Figure 1. Tropical Storm Conson as captured by the MODIS instrument on NASA's Aqua satellite at 4:55 UTC July 13, 2010. At the time, Conson was a tropical storm with sustained winds of 70 mph. Image credit: NASA.

June SSTs in the tropical Atlantic set a new record
Sea Surface Temperatures (SSTs) in the Atlantic's Main Development Region for hurricanes had their warmest June on record, according to an analysis I did of historical SST data from the UK Hadley Center. SST data goes back to 1850, though there is much missing data before 1910 and during WWI and WWII. SSTs in the Main Development Region (10°N to 20°N and 20°W to 80°W) were 1.33°C above average during June, beating the previous record of 1.26°C set in June 2005. June 2010 is the fifth straight record warm month in the tropical Atlantic, and the third warmest anomaly measured for any month in history. The only warmer anomalies were 1.51°C and 1.46°C, set in May 2010 and April 2010, respectively.
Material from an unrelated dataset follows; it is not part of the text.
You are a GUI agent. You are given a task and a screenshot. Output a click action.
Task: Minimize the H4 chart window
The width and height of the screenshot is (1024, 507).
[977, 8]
As I explained in detail in a post on record February SSTs in the Atlantic, the Arctic Oscillation (AO) and its close cousin, the North Atlantic Oscillation (NAO), are largely to blame for the record SSTs, though global warming and Atlantic Multidecadal Oscillation (AMO) also play a role. The magnitude of the anomaly has fallen over the past month, since trade winds over the tropical Atlantic have increased to slightly above-normal speeds. These higher trade wind speeds are due to the fact that the Bermuda-Azores High has had above-normal surface pressures over the past month. The Bermuda-Azores High and its associated trade winds are forecast to remain at above-average strength during the next two weeks, according to the latest runs of the GFS model. This means that Atlantic SST anomalies will continue to fall during the remainder of July. However, keep in mind that we are talking about anomalies--the ocean will continue to warm until its usual early September peak in temperature, and it is likely that we will have the warmest or second warmest SSTs on record over the tropical Atlantic during the peak part of hurricane season, mid-August through mid-October.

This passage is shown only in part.